## CHALLENGE
Count the lines in the items below that contain the string "column", treating uppercase and lowercase letters as distinct, and give only that number.

[Pointing records for text and elements]
** Start **

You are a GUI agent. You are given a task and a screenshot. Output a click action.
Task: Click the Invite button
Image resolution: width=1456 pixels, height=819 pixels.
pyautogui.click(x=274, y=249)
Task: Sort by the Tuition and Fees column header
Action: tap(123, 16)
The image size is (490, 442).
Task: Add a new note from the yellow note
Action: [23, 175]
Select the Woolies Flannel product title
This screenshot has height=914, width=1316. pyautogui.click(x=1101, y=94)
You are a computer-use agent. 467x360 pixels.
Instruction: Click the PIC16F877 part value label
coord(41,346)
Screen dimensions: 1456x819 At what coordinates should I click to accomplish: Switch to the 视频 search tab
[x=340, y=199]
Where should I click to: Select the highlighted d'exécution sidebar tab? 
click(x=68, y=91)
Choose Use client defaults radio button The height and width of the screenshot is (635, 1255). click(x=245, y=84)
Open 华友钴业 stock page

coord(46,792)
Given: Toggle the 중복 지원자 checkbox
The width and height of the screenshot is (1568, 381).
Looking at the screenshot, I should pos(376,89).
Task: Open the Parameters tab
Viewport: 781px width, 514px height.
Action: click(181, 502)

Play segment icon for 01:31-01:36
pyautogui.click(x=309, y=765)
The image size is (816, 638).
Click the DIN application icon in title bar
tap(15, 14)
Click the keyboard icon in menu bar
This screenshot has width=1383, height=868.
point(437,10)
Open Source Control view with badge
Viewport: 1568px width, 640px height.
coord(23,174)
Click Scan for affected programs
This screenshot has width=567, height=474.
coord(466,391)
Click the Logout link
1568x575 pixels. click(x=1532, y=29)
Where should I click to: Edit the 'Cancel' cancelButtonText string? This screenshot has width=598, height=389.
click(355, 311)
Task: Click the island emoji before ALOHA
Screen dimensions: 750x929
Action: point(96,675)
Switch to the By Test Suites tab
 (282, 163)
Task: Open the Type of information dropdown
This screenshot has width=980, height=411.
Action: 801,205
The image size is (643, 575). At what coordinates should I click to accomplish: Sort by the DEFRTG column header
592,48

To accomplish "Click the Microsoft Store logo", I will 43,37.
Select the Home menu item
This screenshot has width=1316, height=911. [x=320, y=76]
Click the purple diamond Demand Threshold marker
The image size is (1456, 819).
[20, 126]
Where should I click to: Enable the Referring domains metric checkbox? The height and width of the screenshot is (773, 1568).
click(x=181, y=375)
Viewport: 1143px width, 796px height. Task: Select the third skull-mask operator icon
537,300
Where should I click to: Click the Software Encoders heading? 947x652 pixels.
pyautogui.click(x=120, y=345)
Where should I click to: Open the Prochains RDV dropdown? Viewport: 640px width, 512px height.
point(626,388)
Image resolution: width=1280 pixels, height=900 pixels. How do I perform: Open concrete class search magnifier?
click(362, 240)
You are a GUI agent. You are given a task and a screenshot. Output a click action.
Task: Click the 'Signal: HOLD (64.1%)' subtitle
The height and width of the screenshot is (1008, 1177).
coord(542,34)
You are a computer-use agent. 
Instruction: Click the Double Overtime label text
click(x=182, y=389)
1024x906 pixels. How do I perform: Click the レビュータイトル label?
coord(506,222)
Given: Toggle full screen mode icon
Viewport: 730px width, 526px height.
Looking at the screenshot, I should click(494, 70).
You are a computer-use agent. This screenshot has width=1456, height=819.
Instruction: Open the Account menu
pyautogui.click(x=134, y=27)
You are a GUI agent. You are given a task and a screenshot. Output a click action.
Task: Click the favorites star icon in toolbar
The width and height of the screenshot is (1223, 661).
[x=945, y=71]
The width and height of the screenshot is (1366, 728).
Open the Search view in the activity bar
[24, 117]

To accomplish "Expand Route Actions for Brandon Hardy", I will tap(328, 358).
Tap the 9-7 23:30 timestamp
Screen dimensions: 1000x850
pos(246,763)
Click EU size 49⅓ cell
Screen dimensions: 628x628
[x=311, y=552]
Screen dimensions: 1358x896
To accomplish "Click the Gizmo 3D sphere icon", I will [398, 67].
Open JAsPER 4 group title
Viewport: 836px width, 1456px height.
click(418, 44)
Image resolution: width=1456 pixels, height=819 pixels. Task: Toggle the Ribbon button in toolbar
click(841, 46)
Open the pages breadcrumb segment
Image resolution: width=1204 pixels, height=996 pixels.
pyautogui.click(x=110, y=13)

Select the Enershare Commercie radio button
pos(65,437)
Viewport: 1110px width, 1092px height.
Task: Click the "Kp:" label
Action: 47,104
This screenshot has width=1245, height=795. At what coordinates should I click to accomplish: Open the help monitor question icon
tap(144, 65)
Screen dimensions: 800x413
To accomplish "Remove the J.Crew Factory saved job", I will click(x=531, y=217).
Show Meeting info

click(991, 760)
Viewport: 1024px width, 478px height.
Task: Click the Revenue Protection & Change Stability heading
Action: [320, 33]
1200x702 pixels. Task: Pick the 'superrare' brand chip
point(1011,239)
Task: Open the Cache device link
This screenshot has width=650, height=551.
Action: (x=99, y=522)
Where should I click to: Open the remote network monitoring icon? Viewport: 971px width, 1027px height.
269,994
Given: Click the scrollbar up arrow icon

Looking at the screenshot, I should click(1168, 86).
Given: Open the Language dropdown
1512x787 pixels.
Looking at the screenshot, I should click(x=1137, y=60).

** End **

## ANSWER TO THIS EXERCISE
2